• **À faire**:
1. Relevez, dans l'article sur le Hezbollah, tous les armements dont le Hezbollah devra se débarrasser d'après le texte.
2. Rédigez la suite de l'article sur le Hezbollah après sa dernière phrase.

***** Texte donné *****

Après la défaite morale et politique de la Syrie, le mouvement chiite libanais aspire à peser dans la région

 

Article par ANTOINE BASBOUS, Directeur de l'Observatoire des pays arabes. Dernier ouvrage paru : L'Arabie saoudite en guerre, éd. Perrin, coll. Tempus, 2004.

Paru dans le Figaro du 27 avril 2005

 

L'heure de vérité approche à grands pas pour le Hezbollah qui représente une pièce majeure dans la stratégie moyen-orientale. Pourra-t-il sauver son statut de «résistant» après le retrait syrien, alors qu'il a été requalifié en «milice» à désarmer ? Car le Liban n'a plus de territoires occupés par Israël. En 2000, l'ONU avait tranché : les fermes de Chebaa (22 km2) doivent être restituées par Israël à la Syrie et non au Liban.

Ce verdict dérange tout autant Damas et Téhéran que le Hezbollah, car il condamne le parti de Dieu à rentrer dans le rang et à désarmer. Ce faisant, il perdra sa vocation stratégique comme instrument de ces deux puissances régionales. Il devra surtout se débarrasser de ses armes lourdes, qui font défaut à l'armée libanaise, de ses chars, de ses missiles à longue portée – prépositionnés par Téhéran au Sud-Liban pour répliquer à toute destruction par Israël des installations nucléaires iraniennes – et de ses drones, dont un exemplaire avait survolé Israël en 2004 avant de s'abîmer en mer au retour de sa mission.


Or démanteler le «Hezbollah-land», qui s'étend sur le quart du Liban, n'arrange nullement les affaires de la Syrie. Damas a toujours oeuvré pour implanter des forces parallèles au gouvernement libanais pour entretenir le désordre, la rivalité entre les détenteurs de la force armée et pour justifier sa propre ingérence. Ainsi, la Syrie avait armé l'OLP dans les années 1960-1970 pour instaurer le «Fatah-land», détruire l'Etat libanais et ouvrir la voie à sa propre ingérence, au titre de pompier-pyromane. L'instauration du «Fatah-land» a entraîné deux invasions israéliennes, en 1978, puis en 1982 !


Mais les temps ont bien changé. La Syrie évacue, contrainte et forcée, sa «colonie» libanaise sous les huées. Les statues, bustes et portraits géants de la trinité de la dynastie Assad (Hafez, Bassel et Bachar) ont été dynamités, lapidés ou dégradés dans les régions musulmanes où ils étaient imposés à la population. Les Libanais garderont un souvenir exécrable de cette armée de pilleurs syriens qui les a terrorisés. Les Arabes pressent Damas de quitter le Liban ; Paris et Washington veillent à l'application complète de la résolution 1559, qu'ils avaient conjointement parrainée en septembre 2004. L'assassinat de Hariri a brutalement accéléré l'achèvement de l'occupation syrienne qui prélevait au Liban 4 milliards de dollars par an, en moyenne. La dette publique du pays du Cèdre s'élève aujourd'hui à près de 40 milliards de dollars.

***** Matériel fourni *****

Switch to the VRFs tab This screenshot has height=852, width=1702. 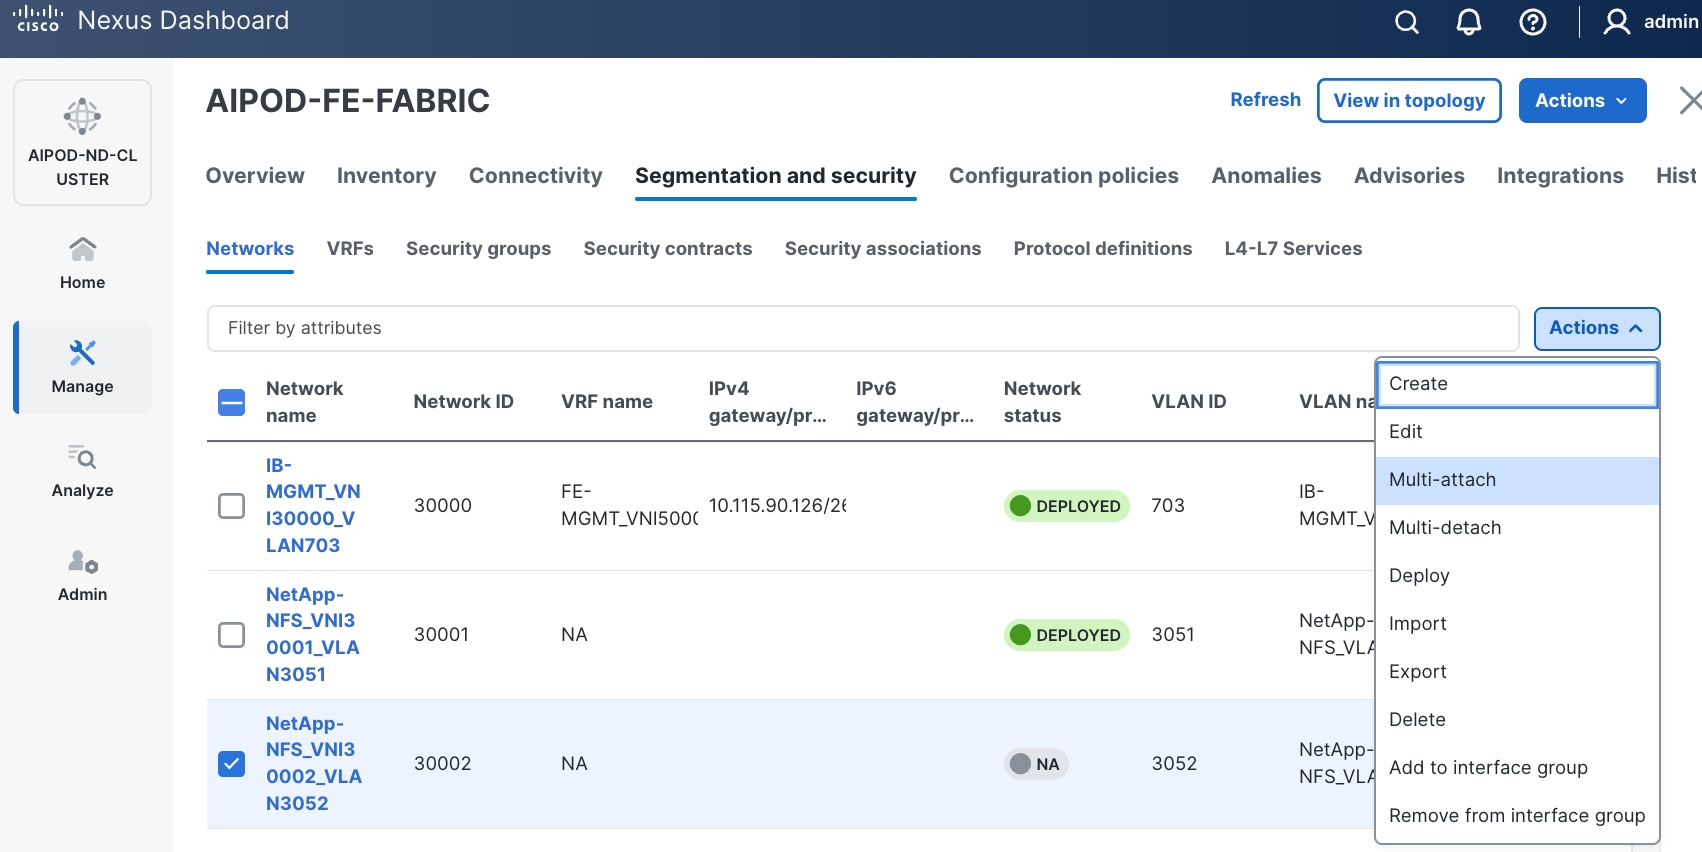coord(350,249)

*****

• **Liste des réponses**:
1.
- ses armes lourdes
- ses chars
- ses missiles à longue portée
- ses drones

2.
Jusque-là, l'opposition libanaise n'avait pas osé réclamer le désarmement du Hezbollah, qu'elle désire ardemment. Ce parti avait infligé des défaites successives aux armées américaines et françaises, en 1983 (avec plus de trois cents soldats assassinés) et forcé Israël à se retirer du Liban, en 2000. Outre les armes, ses miliciens disposent d'un entraînement hautement qualifié reçu en Iran et en Syrie. Récemment, ils ont été capables d'attirer et de capturer un colonel israélien à l'étranger et de franchir la frontière pour abattre trois soldats israéliens et les ramener dans le «Hezbollah-land», puis de les échanger contre plus de 430 prisonniers arabes en Israël. Tous les dirigeants politiques redoutent les hommes du charismatique chef du Hezbollah, Hassan Nasrallah. Ce dernier rencontre désormais un vrai dilemme : doit-il privilégier ses périlleuses «alliances» régionales au détriment de la réelle aspiration de sa communauté à vivre dans un Liban libre et indépendant.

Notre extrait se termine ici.